FRANK PREGNANCY TALK Frank discussion of pregnancy symptoms, emotions, side-effects and oddities.

Wednesday, August 23, 2006

A Dignified Response

First, a big THANK YOU to everyone who’s been so supportive of me and my book. Some of your comments resemble the first version of my “letter to the editor” (heh, heh) in response to this nasty review. In the end, this publicity has really helped sales of my book. In fact, I sent Ms. Hotchner a brief, yet kind, thank you note just yesterday.

Here’s my letter to the editor, which was published in this week’s paper:

Grossness and All

Dear Editor;

Fellow local author, Tracie Hotchner, wrote up an extremely nasty review of my book, Frankly Pregnant in last week’s Arts section. She starts out by saying, “a book so obnoxious in tone and demeaning to women that if 12-year-old boys could get pregnant, this would be their book of choice. Given that ‘grossing each other out’ is an essential pastime for prepubescent fellows, this book would be as satisfying to them as it is grotesque to a mature female.” I wonder how Ms. Hotchner could conclude that 12-year-old boys would enjoy my book? Is she a psychologist? Did she thoroughly study the mind of prepubescent boys? Does she have boys of her own, from which she draws such conclusions? No, she does not have boys of her own. In fact, Ms. Hotchner has never been pregnant.

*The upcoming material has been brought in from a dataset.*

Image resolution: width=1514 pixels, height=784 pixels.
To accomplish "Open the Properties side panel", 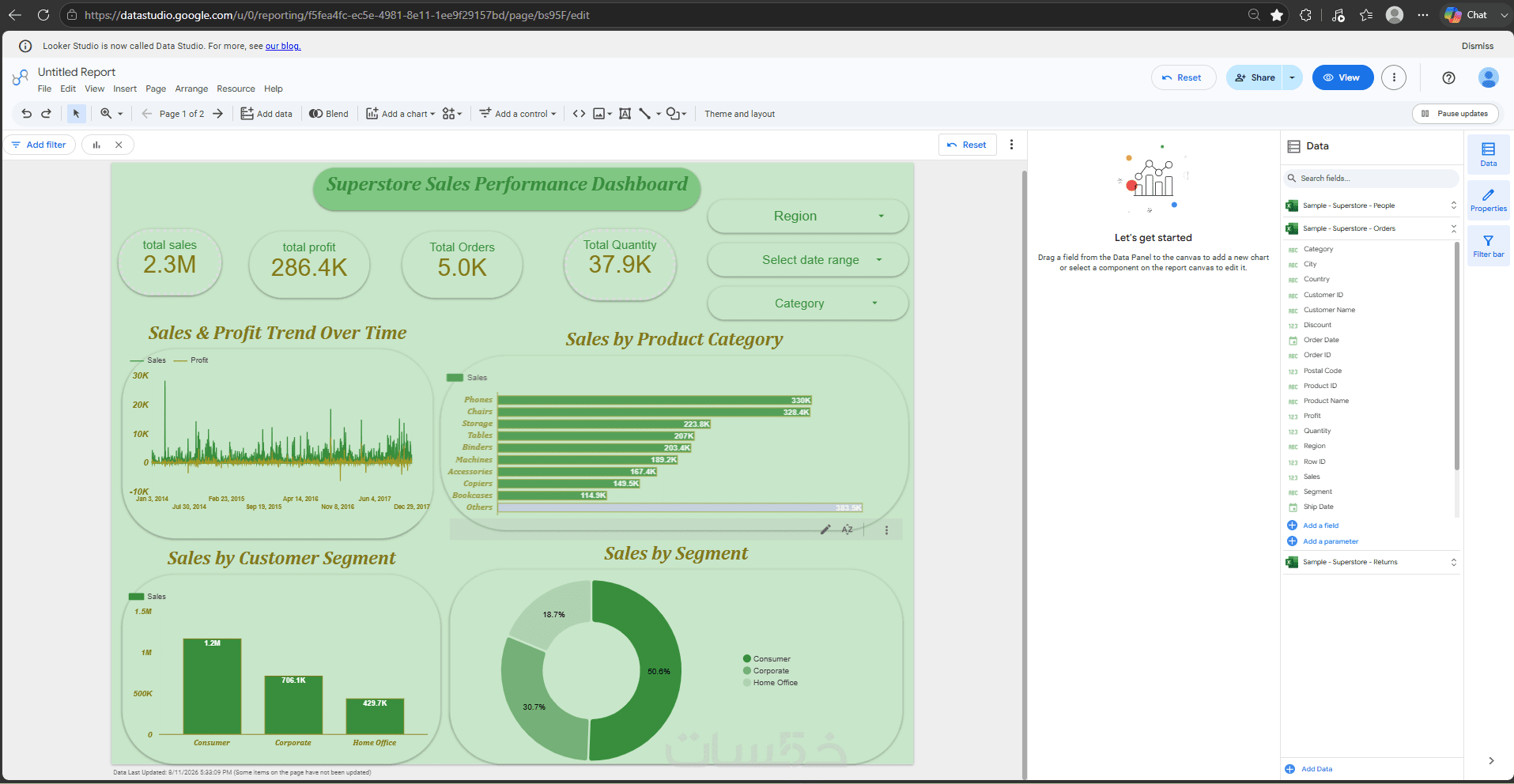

Regardless, I don’t think Ms. Hotchner gets the point of my book. In Frankly Pregnant, I acknowledge many pregnancy books, including What to Expect When You’re Expecting and Ms. Hotchner’s Pregnancy & Childbirth in order to clarify the difference between my book and the others. I feel these books are extremely useful to pregnant women as they cover many aspects of health and medicine. I wanted to write a different kind of pregnancy book, one that tells more about the experience, as if talking to a pregnant girlfriend. My aim was to share the journey of pregnancy, yes- grossness and all, with other pregnant women to give them some assurance in knowing they’re not alone with all the strange, wonderful and sometimes extremely embarrassing changes you and your body can go through. During my first pregnancy I remember thinking, “wouldn’t it be fun to have a girlfriend who was pregnant and due about the same time, so we could share the experience and compare notes?” I wrote Frankly Pregnant so that other pregnant women could have what I didn’t– a week-by-week chronicle of the hormonal highs and lows and everything in between. I hoped that by sharing my story I might give a more personal insight into the real experience of pregnancy and giving birth.

My book may not be everyone’s cup of tea, as I warned in the introduction, “not for the dainty-mannered gal,” but for those pregnant women who are looking for something more candid than clinical Frankly Pregnant may be a welcome addition to their library of pregnancy books.

8 Comments:

Anonymous Anonymous said...

I am far from amazed that Ms. Hotchner has not been pregnant. In my "motherly" eyes this is the number one qualification to write a pregnany book.

Stacy's book reflects a mother's and a girlfriend's view of pregnancy. While making me lol.

4:01 PM  
Blogger Julie said...

I have your book and I think it's a wonderful read.

5:41 PM  
Anonymous Anonymous said...

Great letter! Someone who has never even been pregnant just doesn't get it. Pregnancy is beautiful and all that but hemhorroids? Pooping on the delivery table? Not so beautiful...
And yet, we still need to know these things. You're doing women everywhere a huge favor. Ignore the naysayers and congrats on all that free publicity!

8:19 AM  
Blogger butterfly cocoon said...

Right on! Preach sistah. That was an awesome response. Good job!

3:26 PM  
Blogger Suburban Turmoil said...

That review was way out of hand. She could've said she didn't like it without being so incredibly hateful.

And right or wrong, if I know a pregnancy book is written by a woman who's never actually BEEN pregnant, I won't buy it.

Your letter to the editor was perfect.

4:12 PM  
Blogger GIRL'S GONE CHILD said...

Good for you. I think you ROCK!

8:04 PM  
Anonymous Anonymous said...

Wait. Hold the phone. She's never been pregnant?

Oh give me a break. Sorry. You have definitely had to have been there to say anything worth reading when it comes to pregnancy.

Bitch.

10:34 PM  
Anonymous Anonymous said...

The woman is obviously bitter about something in her life(maybe she cant get pregnant and will never be able to experiece any of of joys you tell about in your book.) If thats the case, all we can do is pity her. Pregnancy is a part of life, gross stuff and all. And the information you showered us with in your book not only helped me through 10 wonderful months, but kept me intrigued for the next chapter to cone that I just had to skip ahead, even though it felt like cheating. Worded perfectly, it was like keeping in contact with my best friend. Some experiences shouldnt come with a little black bar, and if your letting your 12 year old son read this book, your going to have a lot more problems on your hand than puberty. Maybe someday she'll open her mind and realize that storks really don't deliever your baby for you. And here I thought maturity came with age.